Publisher’s Official Excerpt:
Elton Fletcher urged his horse through the wind and sleet toward the enormous shadow rising from the moors against the darkness. Sagewick Castle. Home. Faster and faster he rode, speeding past the hedges and trees hiding the royal palace of Trumwald, his cloak snapping behind him. The horse galloped through the archway of the gatehouse, its nostrils flaring, hooves clopping against cobblestones.
A stout man rushed from the stable house, wool cloak over his head, oil lantern in hand.
“Welcome home, Master Fletcher.”
“Thank you.” Elton dismounted and handed over his horse to the welcoming marshal. “It’s good to be back. Tell me, has Master Cayden retired for the evening?”

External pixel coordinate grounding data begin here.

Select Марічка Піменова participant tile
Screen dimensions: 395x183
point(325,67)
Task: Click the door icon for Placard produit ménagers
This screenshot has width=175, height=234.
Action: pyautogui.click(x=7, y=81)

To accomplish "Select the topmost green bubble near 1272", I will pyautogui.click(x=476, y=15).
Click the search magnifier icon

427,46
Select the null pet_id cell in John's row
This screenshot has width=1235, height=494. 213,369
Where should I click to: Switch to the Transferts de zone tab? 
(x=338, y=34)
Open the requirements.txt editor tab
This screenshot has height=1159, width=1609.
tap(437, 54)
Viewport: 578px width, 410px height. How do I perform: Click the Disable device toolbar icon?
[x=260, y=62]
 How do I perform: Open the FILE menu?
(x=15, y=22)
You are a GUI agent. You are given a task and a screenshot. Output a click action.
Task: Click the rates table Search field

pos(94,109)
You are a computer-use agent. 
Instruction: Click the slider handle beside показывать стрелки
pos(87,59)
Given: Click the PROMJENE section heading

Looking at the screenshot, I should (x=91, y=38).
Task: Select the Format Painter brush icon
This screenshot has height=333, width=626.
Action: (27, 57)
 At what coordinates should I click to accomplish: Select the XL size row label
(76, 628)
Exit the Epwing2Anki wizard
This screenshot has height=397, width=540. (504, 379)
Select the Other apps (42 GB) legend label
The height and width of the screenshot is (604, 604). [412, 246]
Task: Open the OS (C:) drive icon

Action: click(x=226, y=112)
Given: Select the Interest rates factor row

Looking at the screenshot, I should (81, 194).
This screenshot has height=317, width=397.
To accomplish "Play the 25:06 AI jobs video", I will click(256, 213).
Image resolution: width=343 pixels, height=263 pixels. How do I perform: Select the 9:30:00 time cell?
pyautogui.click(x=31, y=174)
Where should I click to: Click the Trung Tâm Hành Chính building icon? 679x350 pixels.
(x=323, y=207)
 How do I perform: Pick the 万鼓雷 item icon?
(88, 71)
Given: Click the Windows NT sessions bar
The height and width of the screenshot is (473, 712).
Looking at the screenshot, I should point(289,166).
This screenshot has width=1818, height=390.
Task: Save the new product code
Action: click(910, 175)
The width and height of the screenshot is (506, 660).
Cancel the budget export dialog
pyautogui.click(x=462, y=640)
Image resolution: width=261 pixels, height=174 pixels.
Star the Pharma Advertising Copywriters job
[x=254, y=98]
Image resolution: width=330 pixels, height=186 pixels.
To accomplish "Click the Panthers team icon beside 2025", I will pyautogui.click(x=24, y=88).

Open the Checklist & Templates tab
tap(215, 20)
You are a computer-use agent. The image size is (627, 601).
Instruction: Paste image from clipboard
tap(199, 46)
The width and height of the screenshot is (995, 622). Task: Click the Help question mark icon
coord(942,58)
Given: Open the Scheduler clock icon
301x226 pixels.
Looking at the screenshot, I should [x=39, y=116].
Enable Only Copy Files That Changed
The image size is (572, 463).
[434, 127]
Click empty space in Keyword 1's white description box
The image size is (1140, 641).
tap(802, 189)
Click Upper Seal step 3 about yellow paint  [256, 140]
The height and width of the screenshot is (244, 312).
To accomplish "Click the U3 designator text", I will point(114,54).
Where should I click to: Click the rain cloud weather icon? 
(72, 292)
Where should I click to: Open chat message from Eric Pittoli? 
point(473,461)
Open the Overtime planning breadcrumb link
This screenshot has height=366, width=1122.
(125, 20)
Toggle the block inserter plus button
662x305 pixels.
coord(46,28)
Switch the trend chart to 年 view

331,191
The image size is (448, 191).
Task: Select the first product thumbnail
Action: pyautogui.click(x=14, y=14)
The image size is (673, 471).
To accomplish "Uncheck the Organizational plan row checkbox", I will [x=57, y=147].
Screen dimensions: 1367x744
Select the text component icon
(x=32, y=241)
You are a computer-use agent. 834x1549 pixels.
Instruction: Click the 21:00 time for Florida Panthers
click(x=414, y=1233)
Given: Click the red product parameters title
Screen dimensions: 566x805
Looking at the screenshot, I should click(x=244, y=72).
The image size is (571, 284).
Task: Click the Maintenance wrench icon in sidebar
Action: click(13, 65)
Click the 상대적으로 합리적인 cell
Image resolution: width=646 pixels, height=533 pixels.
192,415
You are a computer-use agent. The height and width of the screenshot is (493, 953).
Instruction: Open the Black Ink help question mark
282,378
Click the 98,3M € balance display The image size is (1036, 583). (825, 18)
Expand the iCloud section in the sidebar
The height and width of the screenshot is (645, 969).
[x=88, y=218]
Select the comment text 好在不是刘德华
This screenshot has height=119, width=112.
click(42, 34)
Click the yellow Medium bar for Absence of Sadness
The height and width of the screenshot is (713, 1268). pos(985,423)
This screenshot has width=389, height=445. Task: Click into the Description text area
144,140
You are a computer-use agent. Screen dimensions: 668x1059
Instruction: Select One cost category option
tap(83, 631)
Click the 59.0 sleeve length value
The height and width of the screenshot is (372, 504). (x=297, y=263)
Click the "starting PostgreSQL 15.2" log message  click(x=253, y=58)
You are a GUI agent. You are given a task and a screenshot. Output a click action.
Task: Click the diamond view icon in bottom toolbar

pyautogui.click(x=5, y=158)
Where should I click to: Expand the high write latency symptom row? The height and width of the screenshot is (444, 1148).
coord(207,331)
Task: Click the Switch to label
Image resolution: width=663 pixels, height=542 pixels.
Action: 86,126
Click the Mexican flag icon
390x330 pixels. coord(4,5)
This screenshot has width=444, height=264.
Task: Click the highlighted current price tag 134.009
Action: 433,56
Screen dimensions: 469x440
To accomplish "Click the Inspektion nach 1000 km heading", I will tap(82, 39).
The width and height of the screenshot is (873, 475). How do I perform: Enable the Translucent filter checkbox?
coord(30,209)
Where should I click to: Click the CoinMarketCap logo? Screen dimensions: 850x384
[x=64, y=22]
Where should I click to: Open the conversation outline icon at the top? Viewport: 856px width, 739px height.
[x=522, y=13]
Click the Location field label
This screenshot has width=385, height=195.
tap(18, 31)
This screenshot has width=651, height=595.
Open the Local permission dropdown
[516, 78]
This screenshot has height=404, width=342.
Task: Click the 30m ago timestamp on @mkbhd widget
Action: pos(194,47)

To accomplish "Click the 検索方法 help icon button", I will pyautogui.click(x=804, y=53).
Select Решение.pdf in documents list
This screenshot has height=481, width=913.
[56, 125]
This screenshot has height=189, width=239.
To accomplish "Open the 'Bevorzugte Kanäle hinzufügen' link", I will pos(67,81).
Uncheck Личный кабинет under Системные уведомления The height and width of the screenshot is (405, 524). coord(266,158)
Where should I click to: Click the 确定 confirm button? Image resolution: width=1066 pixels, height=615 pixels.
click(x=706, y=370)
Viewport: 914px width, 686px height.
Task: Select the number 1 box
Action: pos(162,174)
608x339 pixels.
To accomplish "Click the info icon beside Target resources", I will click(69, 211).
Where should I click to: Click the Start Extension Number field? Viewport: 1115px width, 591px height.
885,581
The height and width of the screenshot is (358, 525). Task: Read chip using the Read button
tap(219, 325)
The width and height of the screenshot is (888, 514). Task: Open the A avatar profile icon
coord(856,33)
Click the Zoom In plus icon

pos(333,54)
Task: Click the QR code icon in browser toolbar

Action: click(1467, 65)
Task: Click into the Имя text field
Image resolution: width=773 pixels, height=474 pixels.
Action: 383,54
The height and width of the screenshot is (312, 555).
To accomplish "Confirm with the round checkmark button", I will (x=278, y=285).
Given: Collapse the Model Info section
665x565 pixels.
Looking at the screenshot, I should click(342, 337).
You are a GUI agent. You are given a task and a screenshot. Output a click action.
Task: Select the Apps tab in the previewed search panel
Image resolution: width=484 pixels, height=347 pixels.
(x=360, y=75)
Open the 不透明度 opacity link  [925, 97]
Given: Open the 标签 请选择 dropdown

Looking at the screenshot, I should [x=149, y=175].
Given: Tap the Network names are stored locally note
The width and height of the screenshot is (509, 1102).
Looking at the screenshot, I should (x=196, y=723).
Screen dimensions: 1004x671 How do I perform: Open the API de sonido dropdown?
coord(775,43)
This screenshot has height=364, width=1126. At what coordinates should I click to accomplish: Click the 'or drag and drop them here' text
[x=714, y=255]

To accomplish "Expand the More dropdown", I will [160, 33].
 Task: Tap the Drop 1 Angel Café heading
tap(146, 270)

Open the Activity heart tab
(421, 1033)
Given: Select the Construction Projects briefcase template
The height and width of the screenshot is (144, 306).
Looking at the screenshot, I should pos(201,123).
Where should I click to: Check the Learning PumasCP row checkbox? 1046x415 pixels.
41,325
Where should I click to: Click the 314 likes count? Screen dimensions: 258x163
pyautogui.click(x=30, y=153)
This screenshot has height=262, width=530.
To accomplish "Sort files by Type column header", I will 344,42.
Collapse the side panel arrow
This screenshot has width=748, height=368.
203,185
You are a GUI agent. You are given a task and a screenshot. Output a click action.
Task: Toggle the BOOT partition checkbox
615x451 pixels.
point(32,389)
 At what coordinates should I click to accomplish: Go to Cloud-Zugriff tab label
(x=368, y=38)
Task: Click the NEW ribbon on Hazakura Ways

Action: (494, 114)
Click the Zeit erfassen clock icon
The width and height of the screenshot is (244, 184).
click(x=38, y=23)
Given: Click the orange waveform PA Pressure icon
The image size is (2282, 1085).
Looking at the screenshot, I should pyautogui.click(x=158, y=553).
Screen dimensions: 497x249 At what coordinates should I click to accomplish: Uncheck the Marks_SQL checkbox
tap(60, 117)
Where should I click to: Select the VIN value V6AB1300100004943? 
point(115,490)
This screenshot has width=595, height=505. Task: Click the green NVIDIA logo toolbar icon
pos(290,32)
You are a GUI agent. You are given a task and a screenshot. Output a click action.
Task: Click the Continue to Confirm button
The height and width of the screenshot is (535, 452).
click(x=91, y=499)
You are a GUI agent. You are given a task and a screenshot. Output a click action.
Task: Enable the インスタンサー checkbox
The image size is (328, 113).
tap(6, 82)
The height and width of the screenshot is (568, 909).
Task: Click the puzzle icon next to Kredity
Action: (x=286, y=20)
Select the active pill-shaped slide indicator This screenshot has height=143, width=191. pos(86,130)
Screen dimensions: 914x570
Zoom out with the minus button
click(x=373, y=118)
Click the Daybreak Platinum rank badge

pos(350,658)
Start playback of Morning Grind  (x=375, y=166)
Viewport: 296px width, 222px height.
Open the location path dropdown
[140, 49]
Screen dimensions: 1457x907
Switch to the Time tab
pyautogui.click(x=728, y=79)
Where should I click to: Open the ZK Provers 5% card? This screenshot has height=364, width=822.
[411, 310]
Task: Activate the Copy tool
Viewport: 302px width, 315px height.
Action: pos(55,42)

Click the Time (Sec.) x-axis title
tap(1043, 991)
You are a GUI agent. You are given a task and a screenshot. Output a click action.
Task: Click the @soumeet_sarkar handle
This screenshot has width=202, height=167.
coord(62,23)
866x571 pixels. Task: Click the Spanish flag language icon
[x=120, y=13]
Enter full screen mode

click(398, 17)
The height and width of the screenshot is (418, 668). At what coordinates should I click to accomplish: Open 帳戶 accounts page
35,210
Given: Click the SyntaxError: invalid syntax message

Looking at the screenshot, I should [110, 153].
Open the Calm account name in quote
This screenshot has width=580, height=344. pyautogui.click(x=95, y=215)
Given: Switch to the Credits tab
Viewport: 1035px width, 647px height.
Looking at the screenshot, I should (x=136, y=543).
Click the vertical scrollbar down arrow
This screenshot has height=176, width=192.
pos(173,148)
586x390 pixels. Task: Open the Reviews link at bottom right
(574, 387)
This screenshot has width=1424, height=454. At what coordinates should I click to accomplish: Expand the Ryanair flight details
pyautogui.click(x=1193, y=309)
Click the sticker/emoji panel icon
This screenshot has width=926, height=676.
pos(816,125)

“He has not, Lord Elton,” replied a familiar voice, “but might I suggest you tidy up a bit before socializing.”
“Ah, Ferris!” Elton grinned at the man on the steps. “What a pleasant sight! I assume my room has been prepared.”
“Of course, my lord. We’ve been expecting you.”
“Splendid. I’m cold as a corpse. Perhaps you’d like to join me for some apricot brandy and something to eat? I’m famished.” Elton embraced Ferris.
“The brandy is already in your room. I’ll have the servants fetch whatever you wish once you are settled.”
Inside, a slew of servants, waiting by the doorway, greeted Elton with exuberant smiles on their faces.
“Welcome back, Master Elton.”
“It is good to see you again, my lord.”
“May I take your coat, Sir?”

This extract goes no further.